I want to get it done so I can move on to the next project, whatever that may be.  I have a big list of possibilities.  I have time now to do all those things I wanted to do over the last seven years but never did because my film was hanging over me.  For the time being, it probably won’t be animation, though I reserve the right to do something animation-related: a web comic, develop a TV pitch, write a script or storyboard, etc.

Just some thoughts.

Keep on Plugging

I keep on plugging away on Don’t Fear the Sitter.  It’s slow work.  On average, since I last reset my accounting in April, I’ve gotten through about one character-second of animation per three days.  That is, if there’s one second of footage in which two characters are moving the whole time, that represents two character seconds.  Keep in mind, though, that I probably only average between half an hour and an hour of work per day.

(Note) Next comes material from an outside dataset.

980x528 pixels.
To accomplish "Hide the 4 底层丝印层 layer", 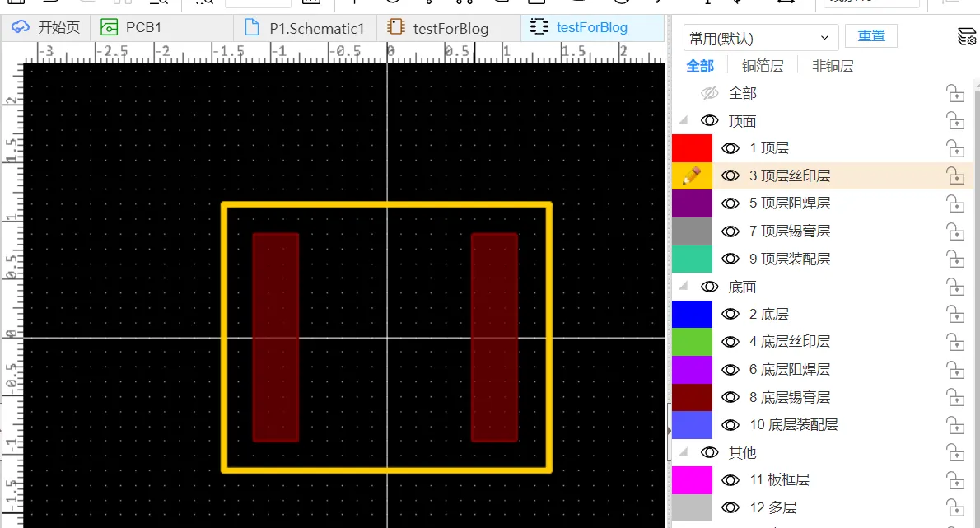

According to the spreadsheet I keep for tracking my progress I’m set to finish all the animation in DFtS at the end of January.  It’s a little weird to have that goal actually approaching after all this time.  I first started working on this thing in the Summer of 2005, so I’ve been at it for more than five years.  It’ll be almost six by the time I actually finish (assuming I finish when I’m planning to).  It brings up the question in my mind: What Next?

I suppose first I’d like to take a little break from having a project that I’m always working on.  It’s a little wearying to always have to come back to the same tasks every night, working with the same assets.  It helps, in a way, that I have several characters in my film.  Switching between them keeps things fresh.  That would suck if I was only animating a single character the whole time.

I really like Falling Lizard, though — the yearly party at UCLA where everyone makes a complete (though admittedly minimal) film in a single weekend.  It’s a weekend when I know I’m going to be able to work on something a little different for a change, despite whatever other big project I might be working on in the rest of my free time.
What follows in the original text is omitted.